Pharmabiz
 

Merck net sales dips by 7.4% in Q4 to $10.5 bn

Our Bureau, MumbaiFriday, February 6, 2015, 13:30 Hrs  [IST]

Merck's net sales for the fourth quarter ended December 2014 declined by 7.4 per cent to $10,482 million from $11,319 million due to patent expiration, unfavorable foreign exchange rates and divestment of consumer care business. Its net earnings increased to $7,327 million from $815 million due to gain of 11.2 billion on the divestiture of its consumer care business and a loss on the extinguishment of debt of $628 million. EPS worked out to $2.54 as against $0.26 in the last period. Profit before extraordinary gains and taxation declined by 13.7 per cent during the quarter under review to $1,193 million from $1,382 million in the similar quarter of last year.

Pharmaceutical sales declined by 4 per cent to $9,370 million from $9,760 million due to lower sales of products like Vitorin, Remicade, Gardasil, Isentress and Nasonex. The sales of Januvia/Janumet improved by 2 per cent to $1,652 million from $1,624 million. Its R&D expenditure increased by 24 per cent to $2,283 million from $1,836 million.

Kenneth C Frazier, chairman and CEO, said, “Our stronger focus has led to better, consistent execution, and our results in 2014 demonstrate the significant progress we've made in evolving the company to better serve health care markets around the world. As we look forward to 2015 and beyond, we will continue to focus our resources on those internal and external opportunities that can generate the most value for patients, customers and shareholders.”

“While we are transforming the way Merck operates and executes, our fundamental strategy has remained consistent. Our success and our future will continue to be predicated on innovating at the intersection of scientific opportunity and global unmet medical need,” Frazier added.

For the full year ended December 2014, Merck's sales declined by 4.1 per cent to $42,237 million from $44,033 million due to  patent expiration, unfavorable foreign exchange rates and divestment of consumer care business. Its pharmaceutical sales declined by 3.7 per cent to $36,042 million from $37,437 million as the sales of major products like Zetia/Vytorin Gardasil, Nasonex and Singulair declined. The sales of Zetia/Vytorin declined by 3.1 per cent to $4,166 million and that of Gardasil moved down by 5.1 per cent to $1,738 million. The sales of Januvia/Janumet improved to $6,002 million and that of Remicade went up by 4 per cent to $2,372 million.
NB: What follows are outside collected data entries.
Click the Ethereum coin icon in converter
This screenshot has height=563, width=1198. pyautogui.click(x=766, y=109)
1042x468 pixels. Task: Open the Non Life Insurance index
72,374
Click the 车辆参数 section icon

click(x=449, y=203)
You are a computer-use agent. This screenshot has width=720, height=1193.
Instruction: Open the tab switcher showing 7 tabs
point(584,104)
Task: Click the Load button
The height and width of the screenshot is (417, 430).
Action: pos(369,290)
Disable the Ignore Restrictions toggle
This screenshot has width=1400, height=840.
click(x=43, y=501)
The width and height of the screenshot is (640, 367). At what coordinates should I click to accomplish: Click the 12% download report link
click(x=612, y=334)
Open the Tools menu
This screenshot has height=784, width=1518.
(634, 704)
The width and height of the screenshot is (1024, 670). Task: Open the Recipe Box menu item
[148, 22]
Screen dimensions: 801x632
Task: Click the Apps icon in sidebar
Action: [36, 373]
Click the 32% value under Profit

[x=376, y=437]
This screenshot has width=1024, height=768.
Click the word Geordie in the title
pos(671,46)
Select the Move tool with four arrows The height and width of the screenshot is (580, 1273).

Merck's R&D expenditure declined by 4.3 per cent during the year ended December 2014 to $7,180 million from $7,503 million in the previous year. It received US approval for six new products in 2014 that are launching in 2015, including novel medicines Keytruda (pembrolizumab) for the treatment of advanced melanoma in patients whose disease has progressed after other therapies and Belsomra for the treatment of insomnia. After acquisition of Cubist Pharmaceuticals, Inc., it acquired Zerbaxa to treat gram-negative bacteria, a key cause of in-hospital infections. It set to launch Zerbaxa in the US. It accelerated its hepatitis C virus clinical development programme in 2014.